:: Data provided ::
Start of Block

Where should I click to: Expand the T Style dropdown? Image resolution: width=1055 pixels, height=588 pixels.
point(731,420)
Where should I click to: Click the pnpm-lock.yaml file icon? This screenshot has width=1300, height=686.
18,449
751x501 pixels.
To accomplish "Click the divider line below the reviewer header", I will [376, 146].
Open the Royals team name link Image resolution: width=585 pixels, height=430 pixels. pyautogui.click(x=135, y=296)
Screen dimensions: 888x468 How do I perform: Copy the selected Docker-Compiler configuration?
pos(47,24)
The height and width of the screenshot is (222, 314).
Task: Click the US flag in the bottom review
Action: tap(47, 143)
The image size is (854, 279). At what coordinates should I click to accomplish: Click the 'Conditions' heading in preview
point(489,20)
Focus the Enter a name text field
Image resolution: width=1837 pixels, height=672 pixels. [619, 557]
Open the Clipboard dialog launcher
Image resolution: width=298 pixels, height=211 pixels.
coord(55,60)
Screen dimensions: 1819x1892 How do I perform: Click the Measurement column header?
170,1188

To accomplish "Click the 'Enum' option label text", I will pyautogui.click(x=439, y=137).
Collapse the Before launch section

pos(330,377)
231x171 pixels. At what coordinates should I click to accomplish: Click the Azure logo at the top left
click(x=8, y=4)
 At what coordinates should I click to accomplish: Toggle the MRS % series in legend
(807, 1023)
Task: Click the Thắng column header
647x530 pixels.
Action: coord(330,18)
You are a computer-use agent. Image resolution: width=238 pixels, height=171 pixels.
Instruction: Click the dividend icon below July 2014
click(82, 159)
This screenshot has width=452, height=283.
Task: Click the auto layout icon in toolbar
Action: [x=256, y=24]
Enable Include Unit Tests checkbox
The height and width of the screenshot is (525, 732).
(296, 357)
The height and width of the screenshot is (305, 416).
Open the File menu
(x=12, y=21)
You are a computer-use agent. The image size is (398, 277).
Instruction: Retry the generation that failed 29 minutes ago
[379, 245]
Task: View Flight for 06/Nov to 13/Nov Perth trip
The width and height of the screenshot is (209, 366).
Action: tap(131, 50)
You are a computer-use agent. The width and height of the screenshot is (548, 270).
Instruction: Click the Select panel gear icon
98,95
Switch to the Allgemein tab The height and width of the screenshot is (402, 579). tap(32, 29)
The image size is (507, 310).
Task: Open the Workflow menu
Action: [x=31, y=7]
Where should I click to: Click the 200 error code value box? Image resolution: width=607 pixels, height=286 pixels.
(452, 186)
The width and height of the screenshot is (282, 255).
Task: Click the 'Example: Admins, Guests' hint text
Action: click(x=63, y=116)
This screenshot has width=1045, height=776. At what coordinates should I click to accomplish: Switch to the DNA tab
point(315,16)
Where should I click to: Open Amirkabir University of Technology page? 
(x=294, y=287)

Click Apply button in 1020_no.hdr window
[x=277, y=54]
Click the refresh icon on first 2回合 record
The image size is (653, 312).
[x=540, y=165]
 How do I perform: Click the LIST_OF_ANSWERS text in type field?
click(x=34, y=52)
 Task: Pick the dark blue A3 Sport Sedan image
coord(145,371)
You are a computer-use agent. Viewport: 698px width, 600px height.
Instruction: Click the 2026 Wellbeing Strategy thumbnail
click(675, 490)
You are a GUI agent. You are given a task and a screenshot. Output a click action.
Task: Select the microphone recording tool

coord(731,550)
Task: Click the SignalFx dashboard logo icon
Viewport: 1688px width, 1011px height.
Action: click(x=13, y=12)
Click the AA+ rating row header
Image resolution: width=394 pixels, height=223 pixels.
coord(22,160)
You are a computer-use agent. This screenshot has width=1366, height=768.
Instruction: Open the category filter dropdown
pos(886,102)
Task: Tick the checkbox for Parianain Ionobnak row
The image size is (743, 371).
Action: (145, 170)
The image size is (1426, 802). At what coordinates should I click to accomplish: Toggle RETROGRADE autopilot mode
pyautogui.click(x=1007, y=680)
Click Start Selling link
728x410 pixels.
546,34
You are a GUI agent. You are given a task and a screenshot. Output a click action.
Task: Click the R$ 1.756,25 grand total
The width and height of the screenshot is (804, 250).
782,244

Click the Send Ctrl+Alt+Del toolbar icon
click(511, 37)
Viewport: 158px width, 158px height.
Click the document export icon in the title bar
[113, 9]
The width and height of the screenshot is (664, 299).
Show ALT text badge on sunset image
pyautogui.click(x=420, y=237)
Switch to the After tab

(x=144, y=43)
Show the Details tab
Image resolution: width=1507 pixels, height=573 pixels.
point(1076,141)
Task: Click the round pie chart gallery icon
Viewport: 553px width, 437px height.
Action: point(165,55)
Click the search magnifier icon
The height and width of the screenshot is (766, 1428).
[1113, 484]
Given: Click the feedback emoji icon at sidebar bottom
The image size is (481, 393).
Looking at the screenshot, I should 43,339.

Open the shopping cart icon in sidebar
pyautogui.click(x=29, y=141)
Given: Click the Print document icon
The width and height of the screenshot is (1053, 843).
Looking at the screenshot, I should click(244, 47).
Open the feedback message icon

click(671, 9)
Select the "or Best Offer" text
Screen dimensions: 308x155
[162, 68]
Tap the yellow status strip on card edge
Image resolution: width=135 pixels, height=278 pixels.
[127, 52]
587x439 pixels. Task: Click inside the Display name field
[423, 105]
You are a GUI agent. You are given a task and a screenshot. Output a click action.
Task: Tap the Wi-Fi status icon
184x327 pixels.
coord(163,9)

End of Block

Could you repeat exactly the lines in the listing above from the one with "231x171 pixels. At" down to the one with "You are a computer-use agent. Image"? Include both of those lines.

:: Exercise solution ::
231x171 pixels. At what coordinates should I click to accomplish: Click the Azure logo at the top left
click(x=8, y=4)
 At what coordinates should I click to accomplish: Toggle the MRS % series in legend
(807, 1023)
Task: Click the Thắng column header
647x530 pixels.
Action: coord(330,18)
You are a computer-use agent. Image resolution: width=238 pixels, height=171 pixels.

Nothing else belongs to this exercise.